#### EXERCISE TASK A
Please condense the paragraph in the passage on Bitola's history that begins "From late 14th century to 1912" into a short list that keeps its main facts.

#### PAGE TEXT
--*--
As a military, political and cultural center, Bitola played a very important role in the life of the medieval society in the region, prior to the Ottoman conquest in mid-14th century. On the eve of the Ottoman conquest, Bitola experienced a great boom, having well-established trading links all over the Balkan Peninsula, especially with big economic centers like Constantinople, Thessaloniki, Ragusa and Tarnovo. Caravans of various goods moved to and from Bitola.
From late 14th century to 1912, Bitola was part of the Ottoman Empire. Strong battles took place near the city during the arrival of Turkish forces. Turkish rule was completely established after the death of Prince Marko in 1395. For several centuries, Turks were a majority in this city, while the villages were populated mostly with Macedonian Slavs. Evliya Çelebi says in his Book of Travels that the city had 70 mosques, several coffee-tea rooms, a bazaar (market) with iron gates and 900 shops. Bitola (then Monastir) become a sanjak centre in the Rumeli eyalet (Ottoman province). After the Expulsion of 1492, Spanish-speaking Jews arrived in waves from the Iberian peninsula (Spain and Portugal), harassed and persecuted by the Inquisition.
--*--
#### EXERCISE TASK B
Return the records from their first line through the line that contains "This screenshot has", copying those lines word for word.

#### DATASET RECORDS
--*--
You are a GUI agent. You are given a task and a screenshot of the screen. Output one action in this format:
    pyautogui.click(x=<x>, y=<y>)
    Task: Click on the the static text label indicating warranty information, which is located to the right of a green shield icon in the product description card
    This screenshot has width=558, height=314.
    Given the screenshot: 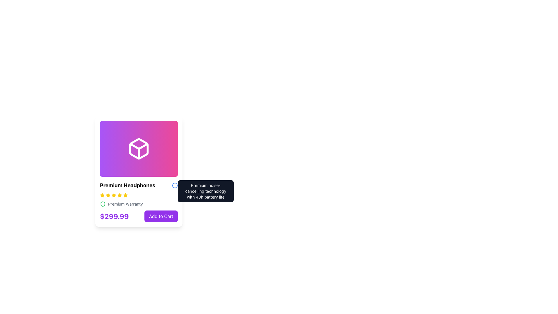 What is the action you would take?
    pyautogui.click(x=125, y=204)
--*--
#### ANSWER A
- Bitola belonged to the Ottoman Empire from the late 14th century until 1912.
- Heavy fighting took place near the city when Turkish forces arrived, and Turkish rule was fully established after Prince Marko's death in 1395.
- For several centuries Turks made up most of the city's population, while the villages were mainly Macedonian Slav.
- Evliya Çelebi's Book of Travels records 70 mosques, several coffee-tea rooms, and a bazaar with iron gates and 900 shops.
- Bitola, then called Monastir, became a sanjak center in the Rumeli eyalet.
- After the Expulsion of 1492, Spanish-speaking Jews fleeing persecution by the Inquisition arrived in waves from Spain and Portugal.

#### ANSWER B
You are a GUI agent. You are given a task and a screenshot of the screen. Output one action in this format:
    pyautogui.click(x=<x>, y=<y>)
    Task: Click on the the static text label indicating warranty information, which is located to the right of a green shield icon in the product description card
    This screenshot has width=558, height=314.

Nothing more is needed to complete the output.